Intelligent Maintenance and Operations Systems (IMOS)
Intelligent Maintenance & Operations Systems
Our research focuses on developing intelligent algorithms to improve performance, reliability and availability of complex industrial assets and making the maintenance more cost efficient.
The amount of measured and collected condition monitoring data for complex industrial assets has been recently increasing significantly due to falling costs, improved technology, and increased reliability of sensors and data transmission.

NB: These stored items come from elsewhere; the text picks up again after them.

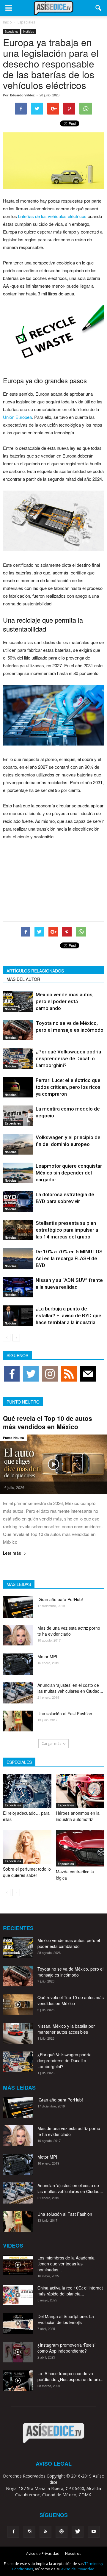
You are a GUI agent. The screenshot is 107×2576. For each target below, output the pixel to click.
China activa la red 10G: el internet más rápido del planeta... (70, 2291)
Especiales (11, 31)
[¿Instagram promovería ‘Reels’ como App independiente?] (18, 2352)
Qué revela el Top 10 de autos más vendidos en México (47, 1422)
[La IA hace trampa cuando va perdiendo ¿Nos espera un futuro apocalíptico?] (18, 2380)
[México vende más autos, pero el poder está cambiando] (18, 1001)
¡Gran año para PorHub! (60, 1599)
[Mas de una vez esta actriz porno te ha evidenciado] (18, 1635)
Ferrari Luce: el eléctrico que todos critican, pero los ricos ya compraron (68, 1087)
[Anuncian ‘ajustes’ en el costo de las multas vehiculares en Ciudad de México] (18, 1692)
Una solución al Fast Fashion (64, 1714)
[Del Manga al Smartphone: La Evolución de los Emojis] (18, 2323)
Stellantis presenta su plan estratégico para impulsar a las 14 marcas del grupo (67, 1230)
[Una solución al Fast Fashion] (18, 1721)
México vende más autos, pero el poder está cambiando (65, 1001)
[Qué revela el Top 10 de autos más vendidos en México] (53, 1464)
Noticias (28, 31)
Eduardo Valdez (22, 95)
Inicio (7, 22)
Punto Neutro (13, 1437)
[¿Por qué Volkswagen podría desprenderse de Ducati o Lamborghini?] (18, 1058)
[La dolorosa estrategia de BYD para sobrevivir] (18, 1201)
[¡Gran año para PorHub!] (18, 1606)
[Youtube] (94, 2532)
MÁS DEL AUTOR (23, 979)
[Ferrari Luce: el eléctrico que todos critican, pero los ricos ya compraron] (18, 1087)
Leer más (12, 1553)
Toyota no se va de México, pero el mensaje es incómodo (70, 1972)
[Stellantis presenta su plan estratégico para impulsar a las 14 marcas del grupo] (18, 1230)
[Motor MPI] (18, 1664)
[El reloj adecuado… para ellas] (27, 1791)
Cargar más (51, 1743)
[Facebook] (13, 2532)
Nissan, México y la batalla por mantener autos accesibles (66, 2029)
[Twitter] (78, 2532)
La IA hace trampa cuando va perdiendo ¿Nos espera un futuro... (70, 2376)
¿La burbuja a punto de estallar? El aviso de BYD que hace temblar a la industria (68, 1315)
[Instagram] (29, 2532)
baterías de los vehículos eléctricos (52, 216)
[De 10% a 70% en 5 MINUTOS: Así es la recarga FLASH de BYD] (18, 1258)
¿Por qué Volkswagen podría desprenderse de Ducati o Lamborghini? (68, 1058)
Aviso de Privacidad (42, 2553)
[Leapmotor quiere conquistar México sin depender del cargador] (18, 1173)
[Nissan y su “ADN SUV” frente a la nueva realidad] (18, 1287)
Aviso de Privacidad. (78, 2569)
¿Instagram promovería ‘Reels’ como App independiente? (66, 2348)
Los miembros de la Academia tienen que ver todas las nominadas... (66, 2264)
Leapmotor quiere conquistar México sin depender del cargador (69, 1173)
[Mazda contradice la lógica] (80, 1848)
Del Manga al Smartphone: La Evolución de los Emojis (65, 2319)
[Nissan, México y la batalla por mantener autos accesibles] (18, 2033)
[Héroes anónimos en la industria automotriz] (80, 1791)
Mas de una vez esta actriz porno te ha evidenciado (68, 1631)
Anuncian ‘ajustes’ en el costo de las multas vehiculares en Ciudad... (70, 1688)
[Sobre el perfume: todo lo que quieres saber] (27, 1847)
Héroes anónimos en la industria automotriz (78, 1816)
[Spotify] (61, 2532)
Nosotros (73, 2553)
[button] (98, 8)
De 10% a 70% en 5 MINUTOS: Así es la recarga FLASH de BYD (70, 1258)
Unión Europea (17, 417)
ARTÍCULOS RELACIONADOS (35, 971)
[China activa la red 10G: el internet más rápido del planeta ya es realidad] (18, 2295)
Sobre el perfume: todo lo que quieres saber (27, 1872)
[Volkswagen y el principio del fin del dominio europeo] (18, 1144)
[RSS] (45, 2532)
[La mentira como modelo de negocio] (18, 1115)
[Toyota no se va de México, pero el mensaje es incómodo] (18, 1030)
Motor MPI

The measured condition monitoring signals of complex industrial assets are typically high dimensional, highly redundant, have several interdependencies and prevalent non-linear relationships. The diversity of the fault types and operating conditions makes it often impossible to extract and learn the fault patterns of all the possible fault types affecting a system and to develop model-based approaches. Even collecting a representative dataset with all possible operating conditions can be a challenging task (depending on the variability of the operating regimes of the assets) and may delay the implementation of data-driven fault detection systems.
This mission involves tackling the following challenges:
- Decision support: Decision making for effective maintenance of complex systems and fleets of systems is complex and requires an integration of several sources of information with different degrees of uncertainty :
- The current health condition of each system.
- Predicted evolution of the system state condition including the uncertainty of the performed predictions.
- The scheduled maintenance plan.
- Scheduled production or operation plan.
- Anticipated future operating conditions.
- Costs of maintenance resources and unavailability.
- Restrictions of resource availability.
- The system configuration and decision alternatives.